- **TEXT**:
**********
Das Geheimnis

des Charismas

Tierärztin Tanja Warter

Jedem fällt ein Mensch ein, der es hat, trotzdem kann niemand erklären, was es ist: Charisma. Viele wünschen es sich herbei, besuchen Kurse, bezahlen teure Trainer. Auch, weil es im Geschäftsleben Vorteile bringt.

Wer sich einen neuen Zahnarzt, Frauenarzt oder Tierarzt sucht, für den ist das Charisma der Person ein wichtiges Kriterium. Wir suchen uns Menschen aus, die sympathisch auf uns wirken. Wer Charisma hat, ist deutlich im Vorteil, er erobert leichter das Vertrauen seiner Kunden. Handelt es sich um eine in die Wiege gelegte Gabe oder lässt sich Charisma auch erlernen und so die Ausstrahlung, Anziehung und Überzeugungskraft verbessern? Eine Frage, die noch nicht endgültig geklärt ist.
**********
- **BEREITGESTELLTE DATEN**:

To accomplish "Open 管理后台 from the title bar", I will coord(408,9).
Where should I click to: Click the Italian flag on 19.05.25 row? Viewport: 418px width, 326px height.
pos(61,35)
**********
- **ANWEISUNGEN**:
A. Welchen Vorteil hat laut dem Text über Charisma eine Person mit Charisma bei ihren Kunden?
B. Zählen Sie alle Arten von Ärzten auf, die im Text über Charisma genannt werden.
C. Setzen Sie den Text über Charisma im Anschluss an seinen letzten Satz fort.

- **ANTWORTEN**:
A. Sie erobert leichter das Vertrauen ihrer Kunden.

B. Zahnarzt, Frauenarzt, Tierarzt

C.
Ronald Riggio, Professor für Führungspsychologie am Kravis Leadership Institute in Kalifornien, beschäftigte sich über viele Jahre mit den sozialen Fähigkeiten der Menschen. Er entwickelte einen Katalog mit 90 Fragen, die ihm helfen sollten, den Charisma-Code zu knacken. Über drei ausschlaggebende Komponenten wollte er mehr in Erfahrung bringen: die Expressivität, die für andere am deutlichsten sichtbar ist, die Kontrolle, die jemand über sich selbst hat, und die Sensitivität, die es ermöglicht, schnell tiefe Verbindungen aufzunehmen. Jedem dieser Begriffe wies er eine emotionale und eine soziale Komponente zu. Seiner Theorie folgend gibt es sechs Grundpfeiler, die einen Menschen zu einem Charismatiker machen.

 

Wer mit diesen Eigenschaften gesegnet ist, hat gute Voraussetzungen, charismatisch zu wirken. Allerdings wollen die Attribute auch richtig dosiert sein. Wer seine Expressivität zu sehr in den Mittelpunkt stellt, dafür aber die Sensitivität zu kurz kommen lässt, der erweckt laut Riggio eher den Eindruck, komisch zu sein.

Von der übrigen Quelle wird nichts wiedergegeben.